Notes on Codecademy “Design Databases with PostgreSQL”

After a frustrating experience with the node-sqlite course on Codecademy, I’ve concluded that their in-browser instruction environment is not well set up for teaching SQL. Or at least, this course is far weaker than others on Codecademy, which I had been generally satisfied up until this point. I considered switching to a different topic but decided there were still a few more things I wanted to learn. But from here on out, when I fail an exercise, I’m more likely to decide my answer was fine. (More willing to hit “View Solution” to see the answer and compare.) And more importantly, I’m going to review the course syllabus beforehand and skip those with frustrating “Code Challenge” sections.

Which led me to “Design Databases with PostgreSQL” which is technically a “Skill Path” offering rather than a course. Like my previous skill path in web development, I started this skill path and was immediately at 50% completion due to material that overlapped with courses I’ve already taken. One major difference is that all my Codecademy database courses used SQLite to illustrate general SQL concepts, but this skill path has some PostgreSQL-specific details amongst more general database concepts.

Initially, I was mildly disappointed that the material was shallower than I had expected based on course description. The sales pitch made it sound like we’re going to get into some real detailed nuts-and-bolts, but while the course did indeed to into further depth than other courses to date, there were still many topics that ended with “we’re not going into more depth, but at least now you are aware it exists.” An example concerns database keys. From my earlier courses I had known about primary, foreign, and composite keys. This course mentioned there are also super, candidate, and secondary keys then proceeded to say nothing more about them. As a starting pointer this is fine, I had just expected more.

Once I adjusted my expectations, this skill path was time well spent. We get more information on database schema and that proper design of a schema can make a difference in database performance.
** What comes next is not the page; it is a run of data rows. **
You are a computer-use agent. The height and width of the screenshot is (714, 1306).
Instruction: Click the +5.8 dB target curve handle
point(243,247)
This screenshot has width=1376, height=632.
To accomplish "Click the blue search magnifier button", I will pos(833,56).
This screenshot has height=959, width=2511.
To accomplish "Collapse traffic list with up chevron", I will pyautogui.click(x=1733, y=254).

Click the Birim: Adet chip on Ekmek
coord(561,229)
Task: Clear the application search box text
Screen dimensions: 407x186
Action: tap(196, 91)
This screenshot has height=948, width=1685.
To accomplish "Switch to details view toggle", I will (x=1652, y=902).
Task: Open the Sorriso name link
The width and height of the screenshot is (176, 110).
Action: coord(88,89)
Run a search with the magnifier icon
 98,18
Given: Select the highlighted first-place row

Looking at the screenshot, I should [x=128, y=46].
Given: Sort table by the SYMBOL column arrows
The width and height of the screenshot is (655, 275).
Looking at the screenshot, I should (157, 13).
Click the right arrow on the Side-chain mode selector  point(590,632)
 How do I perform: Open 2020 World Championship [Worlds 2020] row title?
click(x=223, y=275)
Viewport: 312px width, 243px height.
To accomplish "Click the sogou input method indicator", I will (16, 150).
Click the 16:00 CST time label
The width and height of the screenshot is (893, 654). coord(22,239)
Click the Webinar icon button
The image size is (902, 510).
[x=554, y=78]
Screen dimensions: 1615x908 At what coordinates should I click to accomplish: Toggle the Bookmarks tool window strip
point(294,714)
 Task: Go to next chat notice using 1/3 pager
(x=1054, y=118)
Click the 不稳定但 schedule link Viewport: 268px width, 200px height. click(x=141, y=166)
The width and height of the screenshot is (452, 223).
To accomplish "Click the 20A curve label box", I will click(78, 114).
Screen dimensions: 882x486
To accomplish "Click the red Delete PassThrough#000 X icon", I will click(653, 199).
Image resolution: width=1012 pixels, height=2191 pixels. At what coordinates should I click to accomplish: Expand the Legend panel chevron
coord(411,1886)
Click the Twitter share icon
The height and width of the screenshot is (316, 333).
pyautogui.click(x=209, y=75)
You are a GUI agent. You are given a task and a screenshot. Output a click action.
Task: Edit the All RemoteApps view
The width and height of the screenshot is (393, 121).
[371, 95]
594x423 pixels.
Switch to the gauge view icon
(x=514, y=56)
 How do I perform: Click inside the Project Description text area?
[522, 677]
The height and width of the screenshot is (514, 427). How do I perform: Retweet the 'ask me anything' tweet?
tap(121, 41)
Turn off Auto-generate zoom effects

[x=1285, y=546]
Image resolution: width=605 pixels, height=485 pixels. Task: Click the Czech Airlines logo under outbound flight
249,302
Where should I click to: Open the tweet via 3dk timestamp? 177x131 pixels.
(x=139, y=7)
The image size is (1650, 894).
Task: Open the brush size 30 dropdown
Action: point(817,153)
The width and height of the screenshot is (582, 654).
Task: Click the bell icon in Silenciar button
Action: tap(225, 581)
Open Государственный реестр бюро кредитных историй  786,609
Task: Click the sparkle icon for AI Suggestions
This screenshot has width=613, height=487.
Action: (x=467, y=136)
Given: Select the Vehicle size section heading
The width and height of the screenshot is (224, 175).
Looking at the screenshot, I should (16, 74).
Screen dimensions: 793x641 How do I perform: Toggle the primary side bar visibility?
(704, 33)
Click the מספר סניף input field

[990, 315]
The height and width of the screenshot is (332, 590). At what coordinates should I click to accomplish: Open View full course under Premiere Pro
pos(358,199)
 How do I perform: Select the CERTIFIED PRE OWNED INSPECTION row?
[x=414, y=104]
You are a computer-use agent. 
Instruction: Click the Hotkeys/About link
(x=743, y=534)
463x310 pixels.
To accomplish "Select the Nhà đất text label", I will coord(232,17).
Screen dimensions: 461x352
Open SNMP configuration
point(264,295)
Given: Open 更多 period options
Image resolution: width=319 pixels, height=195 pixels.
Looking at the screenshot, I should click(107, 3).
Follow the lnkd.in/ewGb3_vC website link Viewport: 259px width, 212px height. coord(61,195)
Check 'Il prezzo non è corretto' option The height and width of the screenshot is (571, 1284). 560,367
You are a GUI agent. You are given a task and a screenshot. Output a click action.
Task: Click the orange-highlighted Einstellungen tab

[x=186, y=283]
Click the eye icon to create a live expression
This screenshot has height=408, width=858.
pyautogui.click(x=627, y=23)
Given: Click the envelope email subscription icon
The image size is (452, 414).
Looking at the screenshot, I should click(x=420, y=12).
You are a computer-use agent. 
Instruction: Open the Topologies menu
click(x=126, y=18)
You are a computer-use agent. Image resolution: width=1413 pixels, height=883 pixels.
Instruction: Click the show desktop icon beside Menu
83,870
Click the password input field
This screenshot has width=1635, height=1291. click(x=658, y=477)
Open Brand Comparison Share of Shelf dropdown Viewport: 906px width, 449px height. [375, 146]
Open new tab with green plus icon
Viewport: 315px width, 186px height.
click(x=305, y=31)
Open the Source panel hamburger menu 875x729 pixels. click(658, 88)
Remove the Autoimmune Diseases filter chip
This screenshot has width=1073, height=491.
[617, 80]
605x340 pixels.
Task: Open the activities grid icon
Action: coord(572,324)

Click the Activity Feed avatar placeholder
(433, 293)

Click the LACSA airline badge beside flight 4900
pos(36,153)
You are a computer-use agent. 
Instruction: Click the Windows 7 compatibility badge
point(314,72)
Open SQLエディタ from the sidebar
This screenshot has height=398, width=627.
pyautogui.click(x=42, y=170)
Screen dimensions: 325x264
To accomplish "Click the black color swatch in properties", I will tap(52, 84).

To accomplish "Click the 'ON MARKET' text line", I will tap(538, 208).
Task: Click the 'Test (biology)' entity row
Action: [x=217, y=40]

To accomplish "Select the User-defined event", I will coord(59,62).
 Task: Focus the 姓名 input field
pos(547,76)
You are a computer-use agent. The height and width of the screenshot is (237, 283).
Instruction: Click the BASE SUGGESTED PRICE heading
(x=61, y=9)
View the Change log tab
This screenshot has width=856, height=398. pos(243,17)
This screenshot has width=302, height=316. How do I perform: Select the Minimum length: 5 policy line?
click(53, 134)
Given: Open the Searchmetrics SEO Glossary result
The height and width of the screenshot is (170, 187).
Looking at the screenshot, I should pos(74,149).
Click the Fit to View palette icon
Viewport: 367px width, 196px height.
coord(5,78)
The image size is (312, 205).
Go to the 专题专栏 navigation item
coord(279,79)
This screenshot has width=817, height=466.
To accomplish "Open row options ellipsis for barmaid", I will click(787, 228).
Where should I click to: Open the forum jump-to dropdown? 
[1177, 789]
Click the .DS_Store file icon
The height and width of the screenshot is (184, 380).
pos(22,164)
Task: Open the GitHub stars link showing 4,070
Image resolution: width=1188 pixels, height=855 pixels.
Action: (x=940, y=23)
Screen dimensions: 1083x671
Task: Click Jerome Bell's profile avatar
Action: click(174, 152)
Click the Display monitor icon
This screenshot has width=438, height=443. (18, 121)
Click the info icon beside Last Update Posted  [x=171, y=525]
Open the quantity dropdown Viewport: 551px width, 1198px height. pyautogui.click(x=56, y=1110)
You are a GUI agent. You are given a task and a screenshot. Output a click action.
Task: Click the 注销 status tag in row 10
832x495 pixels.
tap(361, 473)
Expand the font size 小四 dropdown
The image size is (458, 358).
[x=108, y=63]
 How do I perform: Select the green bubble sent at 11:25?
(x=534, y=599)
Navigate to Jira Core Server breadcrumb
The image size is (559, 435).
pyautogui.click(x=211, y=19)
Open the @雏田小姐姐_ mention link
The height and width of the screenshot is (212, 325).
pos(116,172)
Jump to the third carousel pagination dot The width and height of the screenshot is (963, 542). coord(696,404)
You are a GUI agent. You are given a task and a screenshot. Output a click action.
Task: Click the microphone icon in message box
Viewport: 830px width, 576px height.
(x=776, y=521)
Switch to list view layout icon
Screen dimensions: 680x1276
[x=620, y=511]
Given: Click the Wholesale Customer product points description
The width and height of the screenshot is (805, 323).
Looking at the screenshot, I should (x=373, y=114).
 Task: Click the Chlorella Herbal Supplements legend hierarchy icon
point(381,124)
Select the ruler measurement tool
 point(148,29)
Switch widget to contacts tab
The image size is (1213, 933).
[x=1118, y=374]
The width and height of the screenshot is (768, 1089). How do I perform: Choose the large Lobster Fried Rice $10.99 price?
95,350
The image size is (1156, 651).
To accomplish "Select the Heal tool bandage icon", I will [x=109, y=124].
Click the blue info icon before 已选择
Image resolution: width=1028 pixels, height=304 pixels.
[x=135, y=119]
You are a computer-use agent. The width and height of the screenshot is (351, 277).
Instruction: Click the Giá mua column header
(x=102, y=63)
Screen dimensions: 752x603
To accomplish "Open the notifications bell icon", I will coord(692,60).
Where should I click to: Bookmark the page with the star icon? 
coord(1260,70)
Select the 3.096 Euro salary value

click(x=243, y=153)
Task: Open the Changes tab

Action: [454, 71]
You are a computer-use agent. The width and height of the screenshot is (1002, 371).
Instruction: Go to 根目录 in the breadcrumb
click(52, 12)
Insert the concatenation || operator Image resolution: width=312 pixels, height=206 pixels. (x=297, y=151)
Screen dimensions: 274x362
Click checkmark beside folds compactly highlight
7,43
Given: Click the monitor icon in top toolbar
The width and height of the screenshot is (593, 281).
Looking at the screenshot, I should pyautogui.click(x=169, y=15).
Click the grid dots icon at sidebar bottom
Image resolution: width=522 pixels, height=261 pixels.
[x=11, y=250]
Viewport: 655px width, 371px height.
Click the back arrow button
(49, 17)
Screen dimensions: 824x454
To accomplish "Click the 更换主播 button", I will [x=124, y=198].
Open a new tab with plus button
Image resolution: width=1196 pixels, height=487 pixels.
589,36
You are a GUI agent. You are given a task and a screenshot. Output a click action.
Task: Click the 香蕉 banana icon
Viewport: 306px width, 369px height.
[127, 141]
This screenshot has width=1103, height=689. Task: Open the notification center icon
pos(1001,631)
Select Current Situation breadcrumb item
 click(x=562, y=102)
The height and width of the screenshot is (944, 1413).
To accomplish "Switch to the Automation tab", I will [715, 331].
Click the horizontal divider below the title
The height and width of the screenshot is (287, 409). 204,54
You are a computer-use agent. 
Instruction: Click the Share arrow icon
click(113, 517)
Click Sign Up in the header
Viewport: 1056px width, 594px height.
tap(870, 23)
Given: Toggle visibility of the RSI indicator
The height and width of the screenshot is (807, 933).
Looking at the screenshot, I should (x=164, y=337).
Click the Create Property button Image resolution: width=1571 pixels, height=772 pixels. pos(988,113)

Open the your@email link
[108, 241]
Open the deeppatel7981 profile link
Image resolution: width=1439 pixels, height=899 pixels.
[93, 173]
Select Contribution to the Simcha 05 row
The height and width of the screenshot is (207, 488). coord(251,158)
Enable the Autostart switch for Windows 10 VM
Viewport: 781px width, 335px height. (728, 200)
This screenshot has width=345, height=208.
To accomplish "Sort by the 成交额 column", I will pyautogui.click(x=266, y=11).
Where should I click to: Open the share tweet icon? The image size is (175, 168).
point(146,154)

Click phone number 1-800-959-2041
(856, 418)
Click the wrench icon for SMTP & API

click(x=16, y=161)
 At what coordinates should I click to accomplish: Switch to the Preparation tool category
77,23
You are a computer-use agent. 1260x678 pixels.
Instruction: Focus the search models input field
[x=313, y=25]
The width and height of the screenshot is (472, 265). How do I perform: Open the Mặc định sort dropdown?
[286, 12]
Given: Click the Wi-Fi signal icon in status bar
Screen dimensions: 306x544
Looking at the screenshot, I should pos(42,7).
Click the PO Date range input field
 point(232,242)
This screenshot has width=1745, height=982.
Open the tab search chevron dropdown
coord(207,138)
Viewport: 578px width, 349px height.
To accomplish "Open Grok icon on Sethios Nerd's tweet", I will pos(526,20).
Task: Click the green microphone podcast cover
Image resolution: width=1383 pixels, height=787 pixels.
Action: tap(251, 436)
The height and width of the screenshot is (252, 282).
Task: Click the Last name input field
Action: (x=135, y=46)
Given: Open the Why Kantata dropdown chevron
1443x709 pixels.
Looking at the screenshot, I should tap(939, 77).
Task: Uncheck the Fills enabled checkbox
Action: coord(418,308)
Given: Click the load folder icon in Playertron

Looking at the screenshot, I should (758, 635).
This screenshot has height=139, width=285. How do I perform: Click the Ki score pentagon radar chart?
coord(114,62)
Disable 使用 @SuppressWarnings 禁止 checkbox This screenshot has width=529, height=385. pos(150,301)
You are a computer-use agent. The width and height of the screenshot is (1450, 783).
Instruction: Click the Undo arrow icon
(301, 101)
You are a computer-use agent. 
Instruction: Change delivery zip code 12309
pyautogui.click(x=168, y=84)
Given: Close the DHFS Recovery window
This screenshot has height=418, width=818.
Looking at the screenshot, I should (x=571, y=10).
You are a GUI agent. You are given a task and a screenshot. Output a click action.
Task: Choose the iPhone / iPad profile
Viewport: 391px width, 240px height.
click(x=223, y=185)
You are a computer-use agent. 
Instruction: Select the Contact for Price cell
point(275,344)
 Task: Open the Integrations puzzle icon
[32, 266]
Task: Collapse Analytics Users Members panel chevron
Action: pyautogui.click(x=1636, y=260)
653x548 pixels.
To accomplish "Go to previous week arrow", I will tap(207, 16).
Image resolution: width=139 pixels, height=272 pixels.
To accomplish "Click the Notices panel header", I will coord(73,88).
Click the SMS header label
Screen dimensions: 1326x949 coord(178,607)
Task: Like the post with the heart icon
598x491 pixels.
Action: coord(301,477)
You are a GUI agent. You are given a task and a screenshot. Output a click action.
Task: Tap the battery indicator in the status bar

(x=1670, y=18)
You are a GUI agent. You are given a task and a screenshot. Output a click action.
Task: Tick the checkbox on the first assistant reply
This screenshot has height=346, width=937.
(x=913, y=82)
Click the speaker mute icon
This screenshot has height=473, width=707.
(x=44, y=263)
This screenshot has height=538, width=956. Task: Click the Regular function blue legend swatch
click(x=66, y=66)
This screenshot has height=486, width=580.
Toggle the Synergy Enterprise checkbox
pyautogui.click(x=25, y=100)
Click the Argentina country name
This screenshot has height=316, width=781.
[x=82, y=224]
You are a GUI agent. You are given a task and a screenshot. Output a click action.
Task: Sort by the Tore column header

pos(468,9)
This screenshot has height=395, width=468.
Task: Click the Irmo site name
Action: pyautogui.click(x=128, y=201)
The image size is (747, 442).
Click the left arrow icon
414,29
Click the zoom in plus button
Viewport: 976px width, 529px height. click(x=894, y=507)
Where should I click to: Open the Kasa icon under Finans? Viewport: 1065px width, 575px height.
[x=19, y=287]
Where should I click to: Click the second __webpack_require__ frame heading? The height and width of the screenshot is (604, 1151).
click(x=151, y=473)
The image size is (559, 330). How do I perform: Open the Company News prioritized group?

Both at development time (make queries easier and less prone to problems) and at runtime (easier updates and faster queries.) Part of this design process is database normalization, which was covered by starting with a poorly designed database. After covering how a poorly normalized database causes problems in use, we are walked through typical normalization techniques to solve those problems.

But those solutions usually have a tradeoff. This course has a recurring theme in the form of database tradeoffs. A competent database engineer has to be able to understand the problem domain and usage patterns to properly prioritize certain constraints versus others. A normalized database has a lot of space, performance, and consistency advantages. But it does tend to make updates and queries more complex by requiring database joins. Similarly, a database index can make queries faster, but maintenance means updates are slower. The index also takes up space on disk.

A light complaint I have about this course is that its illustrative examples were surprisingly poor. One example used an email address as a primary key for a list of people, but a person can have multiple email addresses making it a poor primary key. Another example separated ingredients from recipes, but the ingredient is associated with a fixed amount. It is unrealistic for a cookbook to use, say, the same amount of salt for every recipe.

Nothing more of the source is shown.